WHAT TO PRODUCE ▸ Only lines holding the word "theo" are needed; copy each of them from the material.
-- DATA EXTRACTS follows --
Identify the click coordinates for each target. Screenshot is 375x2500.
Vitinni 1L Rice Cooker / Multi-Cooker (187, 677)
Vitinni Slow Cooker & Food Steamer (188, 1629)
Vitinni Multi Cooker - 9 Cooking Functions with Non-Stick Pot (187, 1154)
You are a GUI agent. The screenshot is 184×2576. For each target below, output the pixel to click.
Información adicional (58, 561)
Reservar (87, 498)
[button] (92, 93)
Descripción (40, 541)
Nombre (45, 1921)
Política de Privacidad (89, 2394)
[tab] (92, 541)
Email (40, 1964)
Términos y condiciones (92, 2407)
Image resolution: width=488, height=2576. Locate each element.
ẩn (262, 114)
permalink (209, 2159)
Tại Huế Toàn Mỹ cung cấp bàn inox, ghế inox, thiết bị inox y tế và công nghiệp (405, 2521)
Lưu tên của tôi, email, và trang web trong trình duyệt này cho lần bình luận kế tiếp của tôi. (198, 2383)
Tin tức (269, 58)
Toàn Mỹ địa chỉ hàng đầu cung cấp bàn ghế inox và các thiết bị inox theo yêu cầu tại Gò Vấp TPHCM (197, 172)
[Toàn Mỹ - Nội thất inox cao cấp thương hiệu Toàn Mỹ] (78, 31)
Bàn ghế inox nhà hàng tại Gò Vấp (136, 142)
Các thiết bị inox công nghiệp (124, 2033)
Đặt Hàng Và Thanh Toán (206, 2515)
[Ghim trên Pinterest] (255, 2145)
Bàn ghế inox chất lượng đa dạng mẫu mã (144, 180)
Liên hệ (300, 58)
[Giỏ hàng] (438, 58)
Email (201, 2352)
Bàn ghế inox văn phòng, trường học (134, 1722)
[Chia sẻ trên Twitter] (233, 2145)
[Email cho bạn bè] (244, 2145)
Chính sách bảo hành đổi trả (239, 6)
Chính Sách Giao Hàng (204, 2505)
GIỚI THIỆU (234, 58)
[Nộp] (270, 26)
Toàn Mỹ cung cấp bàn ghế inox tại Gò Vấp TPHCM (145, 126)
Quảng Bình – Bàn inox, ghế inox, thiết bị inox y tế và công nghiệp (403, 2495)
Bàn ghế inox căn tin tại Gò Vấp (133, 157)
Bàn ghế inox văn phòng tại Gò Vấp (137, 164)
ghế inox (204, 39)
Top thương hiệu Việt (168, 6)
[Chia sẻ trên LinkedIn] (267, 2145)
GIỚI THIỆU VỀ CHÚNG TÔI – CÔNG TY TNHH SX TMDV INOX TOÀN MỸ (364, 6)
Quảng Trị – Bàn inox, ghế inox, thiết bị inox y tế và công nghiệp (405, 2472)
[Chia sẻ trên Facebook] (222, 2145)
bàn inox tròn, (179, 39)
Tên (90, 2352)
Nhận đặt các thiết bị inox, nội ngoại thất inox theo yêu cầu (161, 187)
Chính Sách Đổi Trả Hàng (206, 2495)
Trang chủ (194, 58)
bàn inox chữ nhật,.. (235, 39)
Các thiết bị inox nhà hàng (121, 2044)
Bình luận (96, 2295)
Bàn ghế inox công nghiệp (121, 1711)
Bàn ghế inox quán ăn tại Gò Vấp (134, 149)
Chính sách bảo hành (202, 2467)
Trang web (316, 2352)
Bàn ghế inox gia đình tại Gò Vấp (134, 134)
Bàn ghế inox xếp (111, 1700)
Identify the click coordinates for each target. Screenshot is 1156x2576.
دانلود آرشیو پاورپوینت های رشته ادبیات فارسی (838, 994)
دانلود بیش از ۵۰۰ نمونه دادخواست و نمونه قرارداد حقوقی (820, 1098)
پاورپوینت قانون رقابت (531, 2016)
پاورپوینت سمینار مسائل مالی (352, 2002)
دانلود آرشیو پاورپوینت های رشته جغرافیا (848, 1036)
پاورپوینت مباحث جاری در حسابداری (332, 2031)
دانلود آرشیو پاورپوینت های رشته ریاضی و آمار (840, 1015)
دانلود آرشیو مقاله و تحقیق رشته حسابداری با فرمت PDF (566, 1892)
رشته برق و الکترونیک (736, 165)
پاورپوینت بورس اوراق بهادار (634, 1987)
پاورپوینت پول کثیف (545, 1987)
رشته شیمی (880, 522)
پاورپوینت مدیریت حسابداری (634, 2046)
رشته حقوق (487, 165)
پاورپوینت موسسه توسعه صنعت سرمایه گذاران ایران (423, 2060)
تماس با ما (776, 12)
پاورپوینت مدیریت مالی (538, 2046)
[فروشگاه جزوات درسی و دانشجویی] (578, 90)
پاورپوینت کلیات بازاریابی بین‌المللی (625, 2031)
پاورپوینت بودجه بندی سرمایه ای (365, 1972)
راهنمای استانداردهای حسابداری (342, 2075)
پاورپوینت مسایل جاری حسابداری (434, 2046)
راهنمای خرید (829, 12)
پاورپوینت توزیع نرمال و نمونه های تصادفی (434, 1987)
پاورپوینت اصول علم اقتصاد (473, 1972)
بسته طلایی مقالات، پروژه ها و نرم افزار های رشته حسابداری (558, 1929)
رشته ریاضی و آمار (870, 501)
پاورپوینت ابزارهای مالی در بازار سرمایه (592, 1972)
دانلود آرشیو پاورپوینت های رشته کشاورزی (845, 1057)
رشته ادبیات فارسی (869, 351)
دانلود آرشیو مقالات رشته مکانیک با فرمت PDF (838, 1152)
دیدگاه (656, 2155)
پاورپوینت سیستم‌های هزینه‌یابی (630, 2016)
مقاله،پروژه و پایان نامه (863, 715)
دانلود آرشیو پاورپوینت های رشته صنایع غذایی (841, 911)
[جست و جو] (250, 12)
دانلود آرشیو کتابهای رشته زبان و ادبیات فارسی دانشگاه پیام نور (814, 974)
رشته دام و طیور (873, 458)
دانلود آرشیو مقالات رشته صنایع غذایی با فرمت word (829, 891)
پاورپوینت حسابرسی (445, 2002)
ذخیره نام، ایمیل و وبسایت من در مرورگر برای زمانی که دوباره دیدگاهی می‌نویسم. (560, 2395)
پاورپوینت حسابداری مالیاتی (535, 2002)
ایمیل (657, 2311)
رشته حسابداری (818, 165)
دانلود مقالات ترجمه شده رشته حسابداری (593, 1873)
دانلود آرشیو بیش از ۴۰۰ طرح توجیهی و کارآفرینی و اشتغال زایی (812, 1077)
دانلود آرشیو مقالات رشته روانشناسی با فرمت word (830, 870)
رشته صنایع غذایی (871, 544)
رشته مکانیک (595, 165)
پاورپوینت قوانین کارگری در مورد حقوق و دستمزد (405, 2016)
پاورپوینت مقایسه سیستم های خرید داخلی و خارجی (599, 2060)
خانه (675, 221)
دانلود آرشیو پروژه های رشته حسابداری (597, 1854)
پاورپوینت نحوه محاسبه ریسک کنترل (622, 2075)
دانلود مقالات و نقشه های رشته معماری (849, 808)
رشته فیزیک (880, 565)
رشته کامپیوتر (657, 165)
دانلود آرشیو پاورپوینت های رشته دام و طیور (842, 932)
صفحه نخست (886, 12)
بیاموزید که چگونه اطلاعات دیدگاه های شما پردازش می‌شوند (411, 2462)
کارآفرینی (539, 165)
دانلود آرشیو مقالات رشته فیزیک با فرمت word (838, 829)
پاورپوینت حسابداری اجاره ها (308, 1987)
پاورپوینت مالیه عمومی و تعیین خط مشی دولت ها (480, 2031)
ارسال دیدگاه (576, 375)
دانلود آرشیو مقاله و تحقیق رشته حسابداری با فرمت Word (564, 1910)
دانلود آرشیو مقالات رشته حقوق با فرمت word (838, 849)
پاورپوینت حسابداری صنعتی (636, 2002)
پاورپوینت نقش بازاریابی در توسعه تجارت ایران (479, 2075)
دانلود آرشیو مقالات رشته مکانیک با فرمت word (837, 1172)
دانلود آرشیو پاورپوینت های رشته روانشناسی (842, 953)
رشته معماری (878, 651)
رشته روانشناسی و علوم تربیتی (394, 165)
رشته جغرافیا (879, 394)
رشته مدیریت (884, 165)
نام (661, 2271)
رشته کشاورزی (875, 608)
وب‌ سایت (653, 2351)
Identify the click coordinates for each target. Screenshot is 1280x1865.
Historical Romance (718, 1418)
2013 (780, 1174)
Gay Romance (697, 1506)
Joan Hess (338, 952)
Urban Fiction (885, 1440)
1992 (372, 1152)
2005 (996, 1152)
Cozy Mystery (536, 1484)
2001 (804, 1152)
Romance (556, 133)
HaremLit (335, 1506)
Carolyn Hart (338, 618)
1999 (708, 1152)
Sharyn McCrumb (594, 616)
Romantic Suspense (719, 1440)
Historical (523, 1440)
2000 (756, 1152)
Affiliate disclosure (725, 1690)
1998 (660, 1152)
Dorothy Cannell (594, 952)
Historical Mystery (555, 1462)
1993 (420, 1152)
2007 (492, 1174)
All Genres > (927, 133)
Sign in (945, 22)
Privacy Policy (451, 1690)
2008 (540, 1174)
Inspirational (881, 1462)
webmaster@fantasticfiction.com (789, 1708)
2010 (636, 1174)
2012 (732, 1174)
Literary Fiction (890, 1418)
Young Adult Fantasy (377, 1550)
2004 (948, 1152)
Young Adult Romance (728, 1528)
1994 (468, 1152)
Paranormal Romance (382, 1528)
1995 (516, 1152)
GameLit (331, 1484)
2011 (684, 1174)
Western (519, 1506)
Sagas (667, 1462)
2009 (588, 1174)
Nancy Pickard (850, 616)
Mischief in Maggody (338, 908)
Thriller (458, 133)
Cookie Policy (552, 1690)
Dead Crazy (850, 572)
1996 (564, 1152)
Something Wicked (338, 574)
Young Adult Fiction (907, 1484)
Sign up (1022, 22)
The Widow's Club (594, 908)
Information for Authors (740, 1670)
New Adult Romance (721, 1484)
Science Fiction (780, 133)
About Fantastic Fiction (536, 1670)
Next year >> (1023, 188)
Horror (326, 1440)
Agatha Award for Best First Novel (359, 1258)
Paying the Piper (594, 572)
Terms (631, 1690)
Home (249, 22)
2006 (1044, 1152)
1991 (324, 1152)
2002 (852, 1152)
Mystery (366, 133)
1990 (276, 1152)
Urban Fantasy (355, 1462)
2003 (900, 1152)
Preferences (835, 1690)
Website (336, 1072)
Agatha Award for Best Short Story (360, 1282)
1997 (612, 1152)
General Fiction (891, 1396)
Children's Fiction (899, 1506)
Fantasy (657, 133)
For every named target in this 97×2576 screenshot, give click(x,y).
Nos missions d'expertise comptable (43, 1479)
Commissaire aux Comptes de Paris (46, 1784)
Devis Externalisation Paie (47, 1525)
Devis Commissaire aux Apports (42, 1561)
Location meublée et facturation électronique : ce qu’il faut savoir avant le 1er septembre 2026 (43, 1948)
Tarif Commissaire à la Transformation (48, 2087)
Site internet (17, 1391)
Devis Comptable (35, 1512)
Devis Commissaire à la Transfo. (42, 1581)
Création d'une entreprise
-- DATA EXTRACTS concluded --
COMPLETED TASK ▸
Toàn Mỹ địa chỉ hàng đầu cung cấp bàn ghế inox và các thiết bị inox theo yêu cầu tại Gò Vấp TPHCM (197, 172)
Nhận đặt các thiết bị inox, nội ngoại thất inox theo yêu cầu (161, 187)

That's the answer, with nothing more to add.